Love on the Internet

Love on the Internet

We are so fortunate that distance is slowly being eroded by amazing advances in gadgetry. We can IM a thai fisherman or tweet a president. Online friends and relevant others are a few extra bubbles in the bargain fizz of life.

You know how it goes. You’re on a kooky forum, geared towards your interests (geeky fandom / alternative style / queer sexuality / ritual cannibalism), and getting on great with the residents. One person in particular grabs your attention; they’re eloquent, witty, mysterious. They light up chatty threads with their profound insights, deal with annoying trolls like Bond coolly dispatching an army of devious Russians, and are sensitive and wisely compassionate in the my-life’s-gone-to-sh*t part of the forum.

It starts with cheeky, yet intelligent, responses to their ponderings; declaring that, you too, have a vicar-alternative and backing up their argument on the emergence of a neo-Existentialist movement. Before you know it, one of you takes the plunge and and the wonder of private and instant messaging is discovered. Back and forth go the emoticons, the casual enquiries, the coded longing for companionship. You are amazed by how much you have in common, you thought you were the only person in the world to don a funky boiler-suit and perform shark taxidermy on the weekends! What does it matter that they’re on the other side of the globe? Clearly, this meeting of minds is written in the stars.

Soon, the friendly banter becomes loaded; you race to your inbox every morning in case they’ve sent you a beautifully-written email or relevant poem. You daydream about meeting them IRL, the slow look of joy on their face as they realise the person declaiming edgy verse in their favourite cafe / spearheading a political revolution in the rain / cradling them in their arms after a mild accident (fantasies may vary) is you.

I am doing this as we speak (indulging in online flirtation, that is – not tenderly holdling a concussion victim). I gleefully suck up the high of seeing I have a new message, devouring it with my eyes, reading possible-but-unlikely meaning into banal asides about the weather. PM-ing is an addictive sport for the drama-junkie, and I love hoarding the delicious knowledge that somewhere out there a kindred spirit is tapping out coquettish morse code for me to decipher.

The net is a free-for-all playground of flirtation; enabling contact with anyone, anywhere in the world at a click of the mouse – no wonder that messageboards and blog communities like Tumblr are rife with budding, long-distance romance; not to mention online dating sites, specifically built to connect people who would not otherwise meet.

We are so fortunate that our age of technology has enabled passionate flings that span the globe; that distance is slowly being eroded by our amazing advances in gadgetry.
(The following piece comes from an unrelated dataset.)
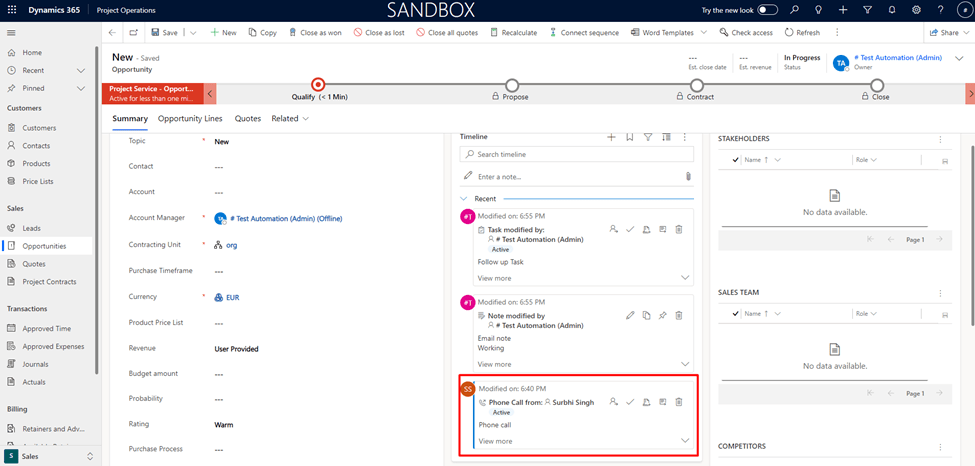Delete the Follow up Task activity
975x466 pixels.
(x=679, y=230)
We can speak face-to-face with someone in the opposite hemisphere via Skype, text a friend as our sun is going down and their day is beginning, IM a Thai fisherman, Tweet with a president.

It is not good to forget the material reality outside of our apps and WiFi zones, our everyday mutterings with local humans, but don’t knock the internet friends and the online love affairs; as long as you stay safe, you might find they’re the support you didn’t know you needed, and a few extra bubbles in the bargain champagne of life.